___ Provided text ___
An unidentified messenger who was dispatched from Charlestown as soon as the signal from the lanterns was received. (Since this messenger never reached either Lexington or Concord, the entire signal lantern subplot is never consummated.)

              
•
   
Richard Devens of Charlestown, who greeted Revere by the river's shore and warned him that British officers were patrolling the road to Lexington and Concord.

              
•
   
Devens, Abraham Watson, Elbridge Gerry, Charles Lee, and Azor Orne, members of the Provincial Committee of Safety, who sent a note to Hancock in Lexington, warning him that British officers were headed his way.

              
•
   
An anonymous courier who successfully delivered this
message at about eight o'clock in the evening, three hours
before
Revere would mount his horse.

              
•
   
The innkeeper at the Black Horse Tavern in Menotomy (now Arlington), who later that night warned Gerry, Lee, and Orne that British troops had arrived, enabling them to escape out the back door.

              
•
   
Solomon Brown of Lexington, who warned William Munroe, a sergeant in the town militia, that British officers were headed toward Lexington, and who later tried to alert the people of Concord to the presence of the officers, but was soon captured.

              
•
   
Munroe and eight other militiamen who stood guard through the night at the house of Jonas Clarke, the Lexington minister, where Adams and Hancock were staying.
___
> _To be done_
1. Summarize the list of people involved in the warnings to Lexington and Concord in two sentences.
2. Proceed with the list of people involved in the warnings to Lexington and Concord, adding entries after the last one shown.
___ Material supplied ___
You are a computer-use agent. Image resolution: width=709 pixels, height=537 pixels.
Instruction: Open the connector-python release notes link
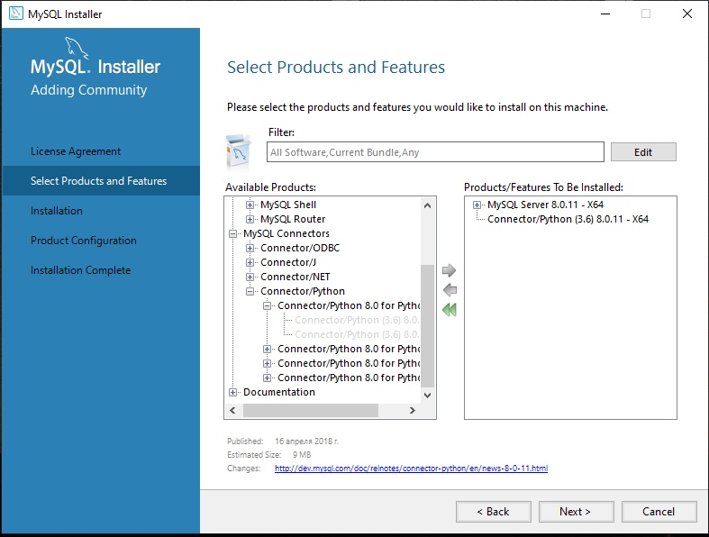pyautogui.click(x=411, y=469)
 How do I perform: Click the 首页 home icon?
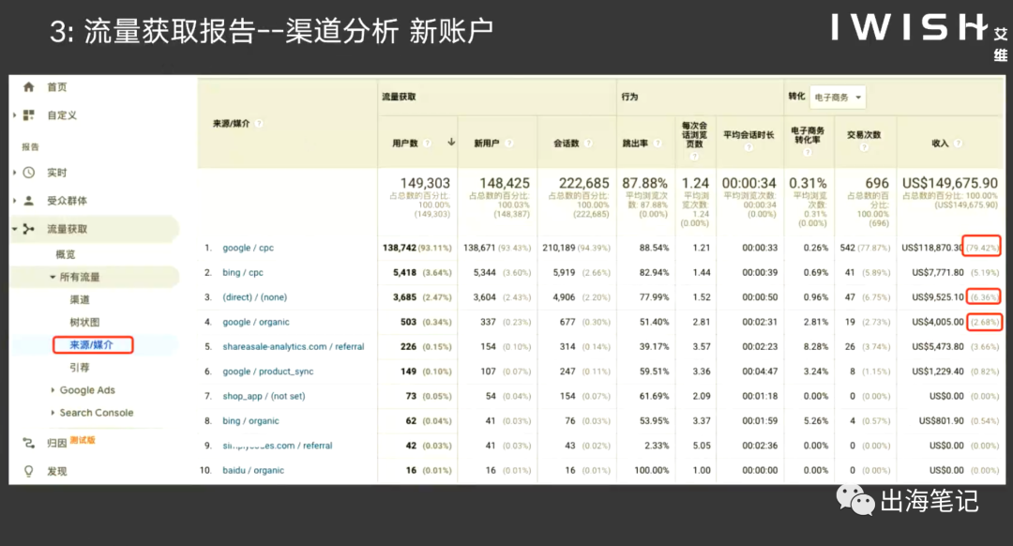pyautogui.click(x=27, y=87)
___
> _Answers to the exercise_
1. The list names people who played a part that night: an unidentified messenger sent from Charlestown after the lantern signal who never reached Lexington or Concord; Richard Devens, who warned Revere of British officers on the road; and Committee of Safety members whose note to Hancock an anonymous courier delivered around eight o'clock, three hours before Revere mounted his horse. It also names the Menotomy innkeeper who warned Gerry, Lee, and Orne so they could escape, Solomon Brown, who warned William Munroe and was captured trying to alert Concord, and Munroe and eight militiamen who guarded Jonas Clarke's house, where Adams and Hancock were staying.

2.
              
•
   
Thirty other Lexington militiamen who gathered at Buckman Tavern at 9:00 p.m. to deal with the crisis, two hours
prior
to Revere's departure on his famous ride.

              
•
   
Elijah Sanderson and Jonathan Loring of the Lexington militia, who volunteered to keep a watch on the British officers.

              
•
   
Josiah Nelson, a farmer who resided on the road to Concord, who had his head slashed by the sword of one of the British officers, then alerted all his neighbors.

              
•
   
John Larkin of Charlestown, who lent Revere a horse that belonged to his father, Samuel.

              
•
   
Another unidentified messenger from Charlestown who set off at the same time as Revere, heading north. This rider reached Tewksbury, twenty-five miles from Boston, at about the time Revere himself was taken captive by the British officers.

              
•
   
Captain John Trull of Tewksbury, who, upon receiving news from the Charlestown rider, fired three shots from his bedroom window—a signal that lacked the finesse of
the lanterns in Old North Church but that had a greater impact. The militia commander in Dracut, on the New Hampshire boundary, heard the shots and mustered his militia—several hours before the bloody dawn at Lexington.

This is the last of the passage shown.